ATP敏感性钾通道亚基突变对血管生理特性的影响  

作　　者：宋涛[1] 黄燕[1] SONG Tao;HUANG Yan(Department of Cardiology,Renmin Hospital of Wuhan University,Cardiovascular Research Institute,Wuhan University,Hubei Key Laboratory of Cardiology,Wuhan 430060,China)

机构地区：[1]武汉大学人民医院心内科,武汉大学心血管病研究所,心血管病湖北省重点实验室,武汉430060

出　　处：《微循环学杂志》2023年第4期1-5,12,共6页Chinese Journal of Microcirculation

基　　金：国家自然科学基金青年基金项目(82100331);武汉市科技局知识创新专项项目-曙光计划(2022020801020484);中央高校自主科研项目(2042019kf0058)。

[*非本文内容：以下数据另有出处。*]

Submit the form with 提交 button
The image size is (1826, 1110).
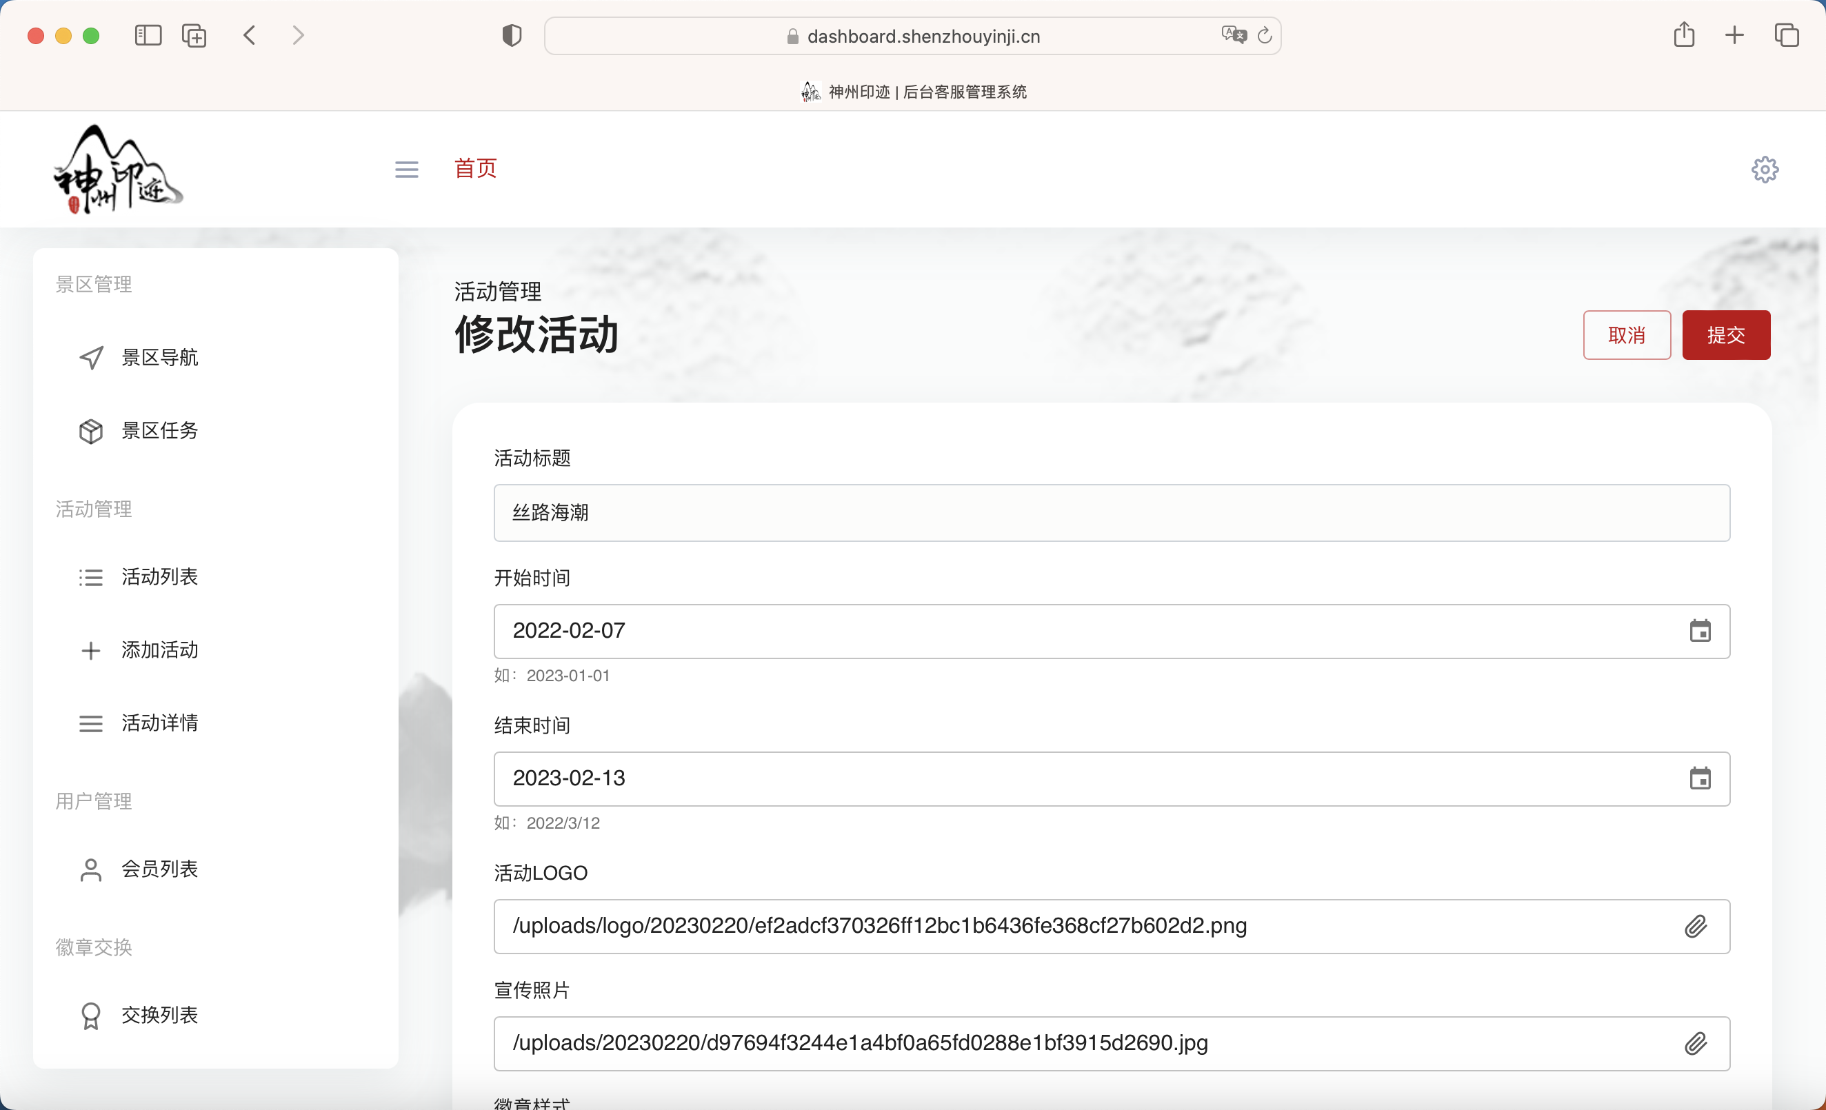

摘　　要：目的:探究ATP敏感性钾通道亚基突变(Kir6.1[V65M])对血管生理特性的影响。方法:以同窝野生型(WT,野生组,n=35)及杂合突变小鼠(V65M+/-,突变组,n=52)为研究对象,采用颈动脉插管测定两组小鼠的收缩压和舒张压;分离降主动脉,制成3-5mm左右动脉环,经生物信号采集与分析系统测定动脉环张力的变化;分离单个血管平滑肌细胞,利用全细胞膜片钳技术记录L型钙通道电流;眼眶内眦静脉采血,采用ELISA试剂盒检测血清肾素、血管紧张素、醛固酮表达水平。结果:与野生组小鼠相比,突变组小鼠收缩压和舒张压明显下降(P<0.01)。突变组小鼠在60mmol/L KCl及1μmol/L去甲肾上腺素刺激下的张力改变明显高于野生组小鼠(P<0.05);突变组小鼠动脉环对低浓度(0.1μmol/L)及高浓度吡那地尔(0.3μmol/L)的舒张反应性均大于野生组小鼠(P<0.01)。突变组小鼠血管平滑肌细胞钙电流峰值增加(P<0.05)。与野生组小鼠相比,突变组小鼠肾素、血管紧张素II水平升高(P<0.05)。结论:Kir6.1[V65M]突变使血压下降,反射性引起机体代偿调节,激活RAAS系统,血管平滑肌细胞钙电流增加,使得血管对收缩剂及舒张剂的张力反应性增加。Objective:To explore the effects of ATP-sensitive potassium channel mutation(Kir6.1[V65M])on vascular physiology.Method:Litter wild type(WT,WT group,n=35)and heterozygous mutant mice(V65M+/-,mutant group,n=52)were studied.The systolic blood pressure and diastolic blood pressure were measured by carotid cannula.The descending aorta was dissected and cut into arterial ring around 3-5mm.Then the changes of arterial ring tension were measured by biological signal acquisition and analysis system.The single smooth muscle cell was isolated and the L-type calcium current was recorded by the whole-cell patch clamp.And the blood was collected and the expression level of RAAS system was measured by Elisa kits.Results:Compared with the mice in WT group,the systolic blood pressure and diastolic blood pressure in mutant group mice were much lower(P<0.01).For the arterial contractility test,the arterial tension change of mutant mice in 60mmol/L KCL and 1μmol/L norepinephrine was significantly bigger than that in WT group mice(P<0.05).Besides,the relax reactivity of arterial ring in mutant group mice to low concentration(0.1μmol/L)as well as high concentration(0.3μmol/L)of pinacidil was greater than that of WT group mice(P<0.01).In addition,the peak L type calcium current of smooth muscle cells in mutant group mice was higher than that in WT mice(P<0.05).Meanwhile,compared with the WT mice,the levels of renin and angiotensin II were increased in mutant group mice(P<0.05).Conclusion:Kir6.1[V65M]mutation leads to lower blood pressure,which activates reflexes compensatory regulation of the body,resulting higher RAAS system activity,and can further increase the calcium current of vascular smooth muscle cells and the tension reactivity of blood vessels to constrictors and relaxants.

关 键 词：ATP敏感性钾通道 Kir6.1[V65M]突变 Cantu综合征 血压 血管张力 RAAS系统 

分 类 号：R543.5[医药卫生—心血管疾病]